__Work item__
In the listing beneath this line, copy exactly the lines starting with the one containing "industrial ecology (69, 2183)" and going on through the one containing "[Fullscreen] (285, 334)".

--- START ---

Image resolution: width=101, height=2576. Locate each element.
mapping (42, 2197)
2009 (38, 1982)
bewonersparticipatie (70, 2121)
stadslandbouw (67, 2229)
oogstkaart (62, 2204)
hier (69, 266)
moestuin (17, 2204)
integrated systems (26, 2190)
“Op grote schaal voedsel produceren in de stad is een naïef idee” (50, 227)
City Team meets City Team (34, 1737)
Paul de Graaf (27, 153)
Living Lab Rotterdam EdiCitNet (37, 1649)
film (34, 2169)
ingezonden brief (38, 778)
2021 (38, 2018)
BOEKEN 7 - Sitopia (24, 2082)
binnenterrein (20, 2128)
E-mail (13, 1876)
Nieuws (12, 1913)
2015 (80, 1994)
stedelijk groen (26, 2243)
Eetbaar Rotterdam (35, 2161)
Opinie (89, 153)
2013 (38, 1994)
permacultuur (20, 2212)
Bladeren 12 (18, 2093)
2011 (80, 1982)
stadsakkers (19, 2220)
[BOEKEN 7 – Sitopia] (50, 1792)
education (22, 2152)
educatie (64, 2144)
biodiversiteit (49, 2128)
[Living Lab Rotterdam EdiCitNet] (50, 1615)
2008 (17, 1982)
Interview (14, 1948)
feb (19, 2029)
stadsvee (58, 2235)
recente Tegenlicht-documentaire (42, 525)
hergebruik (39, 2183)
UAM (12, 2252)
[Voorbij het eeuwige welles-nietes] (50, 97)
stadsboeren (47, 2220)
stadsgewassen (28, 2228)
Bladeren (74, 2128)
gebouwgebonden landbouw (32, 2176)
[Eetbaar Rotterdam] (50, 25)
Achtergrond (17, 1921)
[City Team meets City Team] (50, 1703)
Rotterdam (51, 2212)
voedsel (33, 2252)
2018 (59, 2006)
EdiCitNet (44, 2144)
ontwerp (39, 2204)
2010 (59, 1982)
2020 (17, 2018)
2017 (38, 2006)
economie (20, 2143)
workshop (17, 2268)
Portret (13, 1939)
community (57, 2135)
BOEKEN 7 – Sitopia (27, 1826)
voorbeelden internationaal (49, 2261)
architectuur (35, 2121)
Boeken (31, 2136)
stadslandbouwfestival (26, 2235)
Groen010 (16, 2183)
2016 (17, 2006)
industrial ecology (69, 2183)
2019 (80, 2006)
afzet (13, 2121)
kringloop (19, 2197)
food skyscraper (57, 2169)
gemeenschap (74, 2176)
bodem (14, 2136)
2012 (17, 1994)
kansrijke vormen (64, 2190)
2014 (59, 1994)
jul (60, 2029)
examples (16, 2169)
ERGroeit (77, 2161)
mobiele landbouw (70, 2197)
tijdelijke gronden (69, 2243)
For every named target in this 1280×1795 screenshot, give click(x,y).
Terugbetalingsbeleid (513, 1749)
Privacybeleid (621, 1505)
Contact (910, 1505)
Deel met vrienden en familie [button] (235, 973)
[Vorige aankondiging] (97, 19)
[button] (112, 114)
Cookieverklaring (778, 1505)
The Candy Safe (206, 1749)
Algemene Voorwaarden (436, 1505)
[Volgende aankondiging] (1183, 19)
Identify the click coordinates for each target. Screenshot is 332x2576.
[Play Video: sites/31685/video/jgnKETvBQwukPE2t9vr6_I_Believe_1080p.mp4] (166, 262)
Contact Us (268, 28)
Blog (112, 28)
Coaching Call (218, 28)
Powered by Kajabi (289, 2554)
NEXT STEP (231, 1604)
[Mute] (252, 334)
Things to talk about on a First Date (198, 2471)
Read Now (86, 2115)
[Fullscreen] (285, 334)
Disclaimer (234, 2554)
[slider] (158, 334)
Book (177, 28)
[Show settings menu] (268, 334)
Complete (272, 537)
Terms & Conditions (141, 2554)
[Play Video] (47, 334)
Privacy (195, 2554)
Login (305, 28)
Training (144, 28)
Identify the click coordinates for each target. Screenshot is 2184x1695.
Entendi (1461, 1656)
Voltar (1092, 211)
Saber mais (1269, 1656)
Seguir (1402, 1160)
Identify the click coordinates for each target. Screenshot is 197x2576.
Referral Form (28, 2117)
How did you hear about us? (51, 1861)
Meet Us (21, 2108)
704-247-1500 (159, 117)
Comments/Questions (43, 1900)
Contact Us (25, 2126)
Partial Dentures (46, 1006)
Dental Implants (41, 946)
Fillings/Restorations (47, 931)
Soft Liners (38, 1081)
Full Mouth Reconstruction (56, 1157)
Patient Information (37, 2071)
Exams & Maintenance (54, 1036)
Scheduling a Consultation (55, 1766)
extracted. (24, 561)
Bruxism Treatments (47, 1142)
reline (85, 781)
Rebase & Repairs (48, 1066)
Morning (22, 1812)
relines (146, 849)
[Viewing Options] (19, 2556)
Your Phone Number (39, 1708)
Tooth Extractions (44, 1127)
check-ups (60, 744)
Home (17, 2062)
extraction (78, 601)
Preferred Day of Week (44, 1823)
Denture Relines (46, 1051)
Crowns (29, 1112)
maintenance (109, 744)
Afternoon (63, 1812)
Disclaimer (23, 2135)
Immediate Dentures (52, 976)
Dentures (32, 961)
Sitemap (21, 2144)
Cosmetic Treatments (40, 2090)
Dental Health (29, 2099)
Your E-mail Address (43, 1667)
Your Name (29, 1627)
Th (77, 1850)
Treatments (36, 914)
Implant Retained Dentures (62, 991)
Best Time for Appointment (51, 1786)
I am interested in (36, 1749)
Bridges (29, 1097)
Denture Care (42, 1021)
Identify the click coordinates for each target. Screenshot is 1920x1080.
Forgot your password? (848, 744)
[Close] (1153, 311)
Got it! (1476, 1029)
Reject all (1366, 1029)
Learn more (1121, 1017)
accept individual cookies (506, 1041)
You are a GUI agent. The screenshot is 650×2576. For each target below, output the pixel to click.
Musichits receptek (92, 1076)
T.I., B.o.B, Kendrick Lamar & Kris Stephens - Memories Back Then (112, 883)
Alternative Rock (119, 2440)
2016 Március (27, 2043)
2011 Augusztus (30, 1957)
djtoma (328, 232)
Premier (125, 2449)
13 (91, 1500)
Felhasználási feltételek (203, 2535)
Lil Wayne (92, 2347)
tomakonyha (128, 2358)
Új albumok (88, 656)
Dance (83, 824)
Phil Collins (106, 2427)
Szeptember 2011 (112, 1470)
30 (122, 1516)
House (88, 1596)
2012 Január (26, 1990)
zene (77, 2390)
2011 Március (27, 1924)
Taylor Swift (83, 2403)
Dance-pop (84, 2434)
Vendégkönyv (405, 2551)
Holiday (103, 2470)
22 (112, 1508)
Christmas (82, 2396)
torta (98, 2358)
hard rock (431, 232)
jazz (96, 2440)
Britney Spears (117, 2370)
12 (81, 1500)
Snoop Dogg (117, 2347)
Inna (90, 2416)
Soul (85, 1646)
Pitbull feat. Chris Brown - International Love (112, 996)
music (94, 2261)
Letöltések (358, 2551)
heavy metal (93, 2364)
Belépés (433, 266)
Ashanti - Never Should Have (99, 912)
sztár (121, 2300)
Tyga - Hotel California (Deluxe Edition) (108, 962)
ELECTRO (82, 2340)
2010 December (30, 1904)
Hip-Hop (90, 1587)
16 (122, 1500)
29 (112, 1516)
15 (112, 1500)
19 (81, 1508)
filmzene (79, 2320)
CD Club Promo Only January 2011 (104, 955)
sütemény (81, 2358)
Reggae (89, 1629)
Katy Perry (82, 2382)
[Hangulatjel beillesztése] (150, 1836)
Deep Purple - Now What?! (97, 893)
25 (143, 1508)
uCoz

--- END ---

__The completed task__
industrial ecology (69, 2183)
2019 (80, 2006)
afzet (13, 2121)
kringloop (19, 2197)
food skyscraper (57, 2169)
gemeenschap (74, 2176)
bodem (14, 2136)
2012 (17, 1994)
kansrijke vormen (64, 2190)
2014 (59, 1994)
jul (60, 2029)
examples (16, 2169)
ERGroeit (77, 2161)
mobiele landbouw (70, 2197)
tijdelijke gronden (69, 2243)
For every named target in this 1280×1795 screenshot, give click(x,y).
Terugbetalingsbeleid (513, 1749)
Privacybeleid (621, 1505)
Contact (910, 1505)
Deel met vrienden en familie [button] (235, 973)
[Vorige aankondiging] (97, 19)
[button] (112, 114)
Cookieverklaring (778, 1505)
The Candy Safe (206, 1749)
Algemene Voorwaarden (436, 1505)
[Volgende aankondiging] (1183, 19)
Identify the click coordinates for each target. Screenshot is 332x2576.
[Play Video: sites/31685/video/jgnKETvBQwukPE2t9vr6_I_Believe_1080p.mp4] (166, 262)
Contact Us (268, 28)
Blog (112, 28)
Coaching Call (218, 28)
Powered by Kajabi (289, 2554)
NEXT STEP (231, 1604)
[Mute] (252, 334)
Things to talk about on a First Date (198, 2471)
Read Now (86, 2115)
[Fullscreen] (285, 334)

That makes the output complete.